Spring: Changes
By: Wilona Riva
Disclaimer: I don't own ROTG or DP.
The first two chapters were written before I read the 4th book in the series. Mother Nature's name is staying Seraphina.
5 YEARS - Fenton Works, Jack's Lake
The first time Daniel noticed the changes signalling the time of the end, was the day before MIM's school was scheduled to open. It took a lot of business finangling and hiding the building from the humans' satellites to get it finished. The Spirits of the Seasons were sent as messengers by Mother Nature to invite all juvenile spirits to attend the school.
Daniel was shutting the window, when the sound of a chair scraping across the floor caught his attention. He turned around, emerald eyes flickering to his mother's shadow crossing over to the light switch. "Hi, Maddie," he greeted her. He didn't know when he'd stopped calling her 'mom' or even 'mother', but it seemed natural to him.
The electric light came on; Maddie walked over and took the bundles from him. "What happened to your clothes, Danny?"
"Um..." Daniel looked down at his barefeet. He still wore the jeans Maddie and he had gone shopping for a few days ago before he'd been called away to the West Indies to help Leto try to calm down a former nature goddess named Guabancex, albeit now stained with mud and salt water. The black and purple button-down dress shirt he wore had been given to him by Baron Samedi, after Daniel had threated to call down his grandfather on the old skeletal coot. He'd been chasing after Leto again, when the girl took to wearing West African print mini-skirts.
"Never mind," she sighed. "So, what did you bring back?"
"Some Barbados cherries and a few of those cherimoya that you like," he replied, noticing for the first time the faint lines around her eyes and the streaks of iron-grey in her hair. "Mom, are you alright?"

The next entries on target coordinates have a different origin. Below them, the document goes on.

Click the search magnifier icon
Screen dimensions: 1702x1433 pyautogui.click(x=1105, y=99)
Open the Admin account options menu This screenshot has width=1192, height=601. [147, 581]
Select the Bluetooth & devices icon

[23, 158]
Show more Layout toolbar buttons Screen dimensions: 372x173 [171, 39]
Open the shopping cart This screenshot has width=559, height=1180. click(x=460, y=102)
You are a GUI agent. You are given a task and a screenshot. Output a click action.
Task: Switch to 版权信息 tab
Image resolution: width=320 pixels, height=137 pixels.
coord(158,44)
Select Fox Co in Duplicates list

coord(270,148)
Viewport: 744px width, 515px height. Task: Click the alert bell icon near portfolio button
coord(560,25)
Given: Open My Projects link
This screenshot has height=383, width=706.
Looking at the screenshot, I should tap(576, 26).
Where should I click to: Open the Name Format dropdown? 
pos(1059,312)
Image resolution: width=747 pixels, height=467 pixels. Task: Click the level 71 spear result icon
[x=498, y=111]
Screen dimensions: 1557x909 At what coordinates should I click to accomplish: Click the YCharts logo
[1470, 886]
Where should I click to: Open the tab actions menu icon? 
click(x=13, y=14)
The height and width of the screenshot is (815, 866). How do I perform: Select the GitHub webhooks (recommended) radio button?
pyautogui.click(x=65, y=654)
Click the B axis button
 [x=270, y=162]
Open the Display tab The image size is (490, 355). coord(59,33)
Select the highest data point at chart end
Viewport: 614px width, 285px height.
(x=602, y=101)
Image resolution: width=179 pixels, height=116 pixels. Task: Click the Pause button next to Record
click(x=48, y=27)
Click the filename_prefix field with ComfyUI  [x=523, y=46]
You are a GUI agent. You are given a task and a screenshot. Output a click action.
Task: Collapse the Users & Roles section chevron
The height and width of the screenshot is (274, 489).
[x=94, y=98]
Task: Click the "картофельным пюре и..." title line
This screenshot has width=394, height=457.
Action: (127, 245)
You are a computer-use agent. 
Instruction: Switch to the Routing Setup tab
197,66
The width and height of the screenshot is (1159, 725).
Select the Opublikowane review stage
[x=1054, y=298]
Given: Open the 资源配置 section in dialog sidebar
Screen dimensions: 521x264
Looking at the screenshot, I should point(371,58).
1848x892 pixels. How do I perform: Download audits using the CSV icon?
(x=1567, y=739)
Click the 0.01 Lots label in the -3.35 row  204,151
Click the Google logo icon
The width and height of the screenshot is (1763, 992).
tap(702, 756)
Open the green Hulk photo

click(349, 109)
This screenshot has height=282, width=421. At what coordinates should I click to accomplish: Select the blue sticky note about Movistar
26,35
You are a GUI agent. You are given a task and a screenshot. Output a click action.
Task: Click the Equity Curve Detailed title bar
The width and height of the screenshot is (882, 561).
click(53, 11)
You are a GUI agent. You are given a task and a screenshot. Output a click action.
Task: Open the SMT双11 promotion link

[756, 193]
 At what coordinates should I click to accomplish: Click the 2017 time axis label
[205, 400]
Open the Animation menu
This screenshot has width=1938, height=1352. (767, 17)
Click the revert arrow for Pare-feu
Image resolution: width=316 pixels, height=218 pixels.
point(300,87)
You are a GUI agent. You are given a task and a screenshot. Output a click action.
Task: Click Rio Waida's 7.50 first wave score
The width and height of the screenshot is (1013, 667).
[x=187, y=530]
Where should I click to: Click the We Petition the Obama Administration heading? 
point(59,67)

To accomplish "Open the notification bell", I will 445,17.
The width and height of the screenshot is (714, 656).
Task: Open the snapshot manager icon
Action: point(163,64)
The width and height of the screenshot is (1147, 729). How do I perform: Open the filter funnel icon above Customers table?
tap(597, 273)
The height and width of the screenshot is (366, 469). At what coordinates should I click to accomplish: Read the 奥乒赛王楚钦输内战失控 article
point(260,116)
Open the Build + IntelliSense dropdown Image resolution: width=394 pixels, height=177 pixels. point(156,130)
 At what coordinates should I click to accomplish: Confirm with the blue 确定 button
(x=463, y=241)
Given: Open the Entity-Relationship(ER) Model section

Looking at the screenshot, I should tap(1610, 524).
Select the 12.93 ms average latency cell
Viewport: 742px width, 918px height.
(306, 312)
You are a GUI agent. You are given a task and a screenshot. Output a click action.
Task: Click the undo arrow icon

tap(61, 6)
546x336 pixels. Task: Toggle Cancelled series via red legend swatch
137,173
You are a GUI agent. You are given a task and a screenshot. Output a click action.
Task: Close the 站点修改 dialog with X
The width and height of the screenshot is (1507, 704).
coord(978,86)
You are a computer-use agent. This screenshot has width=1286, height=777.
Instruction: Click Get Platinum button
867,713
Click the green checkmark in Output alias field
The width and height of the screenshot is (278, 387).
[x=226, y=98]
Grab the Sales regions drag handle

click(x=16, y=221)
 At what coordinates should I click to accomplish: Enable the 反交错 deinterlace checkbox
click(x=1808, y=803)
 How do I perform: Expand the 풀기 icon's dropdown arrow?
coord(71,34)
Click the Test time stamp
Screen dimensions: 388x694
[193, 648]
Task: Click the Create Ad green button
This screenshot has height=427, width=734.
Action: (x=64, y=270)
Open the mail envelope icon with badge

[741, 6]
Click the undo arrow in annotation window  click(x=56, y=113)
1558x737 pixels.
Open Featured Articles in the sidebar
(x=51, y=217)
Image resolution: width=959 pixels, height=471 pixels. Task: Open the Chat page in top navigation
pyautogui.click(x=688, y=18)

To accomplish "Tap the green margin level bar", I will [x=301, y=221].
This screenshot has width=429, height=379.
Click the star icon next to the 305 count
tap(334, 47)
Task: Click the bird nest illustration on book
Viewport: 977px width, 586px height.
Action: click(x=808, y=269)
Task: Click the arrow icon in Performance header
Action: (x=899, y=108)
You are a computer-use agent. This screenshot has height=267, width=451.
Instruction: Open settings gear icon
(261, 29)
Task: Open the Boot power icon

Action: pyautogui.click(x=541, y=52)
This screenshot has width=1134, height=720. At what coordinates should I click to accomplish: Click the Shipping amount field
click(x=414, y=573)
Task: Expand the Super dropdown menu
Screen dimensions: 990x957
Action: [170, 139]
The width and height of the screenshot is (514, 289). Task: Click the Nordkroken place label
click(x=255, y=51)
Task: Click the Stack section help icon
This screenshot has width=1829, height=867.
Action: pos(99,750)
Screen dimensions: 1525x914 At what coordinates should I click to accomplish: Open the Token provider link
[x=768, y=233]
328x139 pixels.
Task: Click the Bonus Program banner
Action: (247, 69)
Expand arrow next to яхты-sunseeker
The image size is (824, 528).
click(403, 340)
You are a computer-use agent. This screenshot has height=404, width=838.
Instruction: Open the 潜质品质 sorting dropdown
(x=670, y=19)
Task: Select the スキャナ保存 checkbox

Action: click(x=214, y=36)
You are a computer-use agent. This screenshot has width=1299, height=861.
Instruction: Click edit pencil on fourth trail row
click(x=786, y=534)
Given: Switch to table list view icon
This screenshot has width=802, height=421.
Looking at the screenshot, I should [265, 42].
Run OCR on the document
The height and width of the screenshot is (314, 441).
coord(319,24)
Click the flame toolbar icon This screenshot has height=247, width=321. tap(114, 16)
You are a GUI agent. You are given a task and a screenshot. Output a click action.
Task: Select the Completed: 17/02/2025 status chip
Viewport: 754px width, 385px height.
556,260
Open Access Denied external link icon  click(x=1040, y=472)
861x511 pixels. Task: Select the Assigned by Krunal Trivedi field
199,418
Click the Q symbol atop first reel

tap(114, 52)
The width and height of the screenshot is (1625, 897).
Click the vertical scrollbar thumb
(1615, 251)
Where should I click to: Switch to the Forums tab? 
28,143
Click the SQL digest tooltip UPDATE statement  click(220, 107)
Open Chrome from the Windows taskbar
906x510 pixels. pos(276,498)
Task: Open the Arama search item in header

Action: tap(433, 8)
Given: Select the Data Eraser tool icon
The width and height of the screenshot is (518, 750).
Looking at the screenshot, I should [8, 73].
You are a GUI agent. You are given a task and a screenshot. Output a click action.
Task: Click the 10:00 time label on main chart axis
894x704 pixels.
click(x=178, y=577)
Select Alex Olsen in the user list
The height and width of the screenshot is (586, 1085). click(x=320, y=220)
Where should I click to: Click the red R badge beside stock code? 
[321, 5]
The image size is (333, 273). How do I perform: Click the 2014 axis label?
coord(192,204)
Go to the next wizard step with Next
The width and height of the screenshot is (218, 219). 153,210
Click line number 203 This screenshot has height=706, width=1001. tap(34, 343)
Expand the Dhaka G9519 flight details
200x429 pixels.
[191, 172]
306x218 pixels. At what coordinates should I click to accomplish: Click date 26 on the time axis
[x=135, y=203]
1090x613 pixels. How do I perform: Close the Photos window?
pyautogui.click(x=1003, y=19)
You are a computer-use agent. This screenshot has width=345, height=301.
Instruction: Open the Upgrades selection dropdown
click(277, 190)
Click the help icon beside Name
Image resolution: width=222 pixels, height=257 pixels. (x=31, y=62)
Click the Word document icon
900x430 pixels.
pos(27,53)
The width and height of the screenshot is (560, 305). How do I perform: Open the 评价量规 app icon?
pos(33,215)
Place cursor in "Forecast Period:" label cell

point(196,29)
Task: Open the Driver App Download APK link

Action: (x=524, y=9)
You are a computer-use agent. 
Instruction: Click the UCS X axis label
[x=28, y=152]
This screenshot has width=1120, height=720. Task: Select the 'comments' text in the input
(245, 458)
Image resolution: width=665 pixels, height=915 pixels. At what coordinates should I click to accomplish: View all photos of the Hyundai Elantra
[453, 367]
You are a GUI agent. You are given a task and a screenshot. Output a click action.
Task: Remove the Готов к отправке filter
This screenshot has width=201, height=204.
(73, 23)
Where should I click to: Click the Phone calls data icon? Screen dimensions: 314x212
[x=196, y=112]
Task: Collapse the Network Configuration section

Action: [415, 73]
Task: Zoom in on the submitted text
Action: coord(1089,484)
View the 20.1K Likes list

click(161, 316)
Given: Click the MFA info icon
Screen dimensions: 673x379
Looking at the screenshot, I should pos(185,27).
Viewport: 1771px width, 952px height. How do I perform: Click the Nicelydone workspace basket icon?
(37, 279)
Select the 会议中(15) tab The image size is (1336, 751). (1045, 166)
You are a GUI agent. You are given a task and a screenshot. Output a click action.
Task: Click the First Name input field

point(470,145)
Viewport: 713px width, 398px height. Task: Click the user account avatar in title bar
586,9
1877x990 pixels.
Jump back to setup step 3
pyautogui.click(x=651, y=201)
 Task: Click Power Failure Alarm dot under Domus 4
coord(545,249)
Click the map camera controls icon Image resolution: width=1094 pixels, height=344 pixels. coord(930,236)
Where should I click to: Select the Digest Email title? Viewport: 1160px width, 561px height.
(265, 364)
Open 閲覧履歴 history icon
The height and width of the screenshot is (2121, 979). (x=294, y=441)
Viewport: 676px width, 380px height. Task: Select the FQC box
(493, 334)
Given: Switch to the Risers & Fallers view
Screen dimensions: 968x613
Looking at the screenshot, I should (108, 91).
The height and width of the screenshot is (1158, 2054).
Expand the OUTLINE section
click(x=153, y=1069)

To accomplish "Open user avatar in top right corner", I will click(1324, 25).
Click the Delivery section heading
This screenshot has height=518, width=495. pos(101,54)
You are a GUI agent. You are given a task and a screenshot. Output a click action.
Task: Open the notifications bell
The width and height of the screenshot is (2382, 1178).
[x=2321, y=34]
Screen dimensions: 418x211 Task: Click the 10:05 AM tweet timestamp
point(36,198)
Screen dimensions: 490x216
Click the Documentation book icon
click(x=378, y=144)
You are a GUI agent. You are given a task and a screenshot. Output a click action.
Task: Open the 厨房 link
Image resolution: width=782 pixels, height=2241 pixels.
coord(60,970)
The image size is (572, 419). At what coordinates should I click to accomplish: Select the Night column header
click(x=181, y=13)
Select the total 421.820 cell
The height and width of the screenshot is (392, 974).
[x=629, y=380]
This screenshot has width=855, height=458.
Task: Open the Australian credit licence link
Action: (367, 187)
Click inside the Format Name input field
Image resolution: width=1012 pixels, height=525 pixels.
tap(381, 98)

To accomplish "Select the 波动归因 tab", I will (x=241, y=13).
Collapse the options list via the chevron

"It's late, Danny," she said, looking at the microwave clock. "Or rather a bit early in the morning to be thinking. Go get some rest. School begins in a few hours."
Daniel nodded. "Night, Maddie."
Maddie watched her son float to the ceiling, turn intangible, and float through. "I'm going to miss you, Danny," she whispered to herself. Looking back at the clock, she smiled thinly. Happy fiftieth birthday, Maddie Fenton.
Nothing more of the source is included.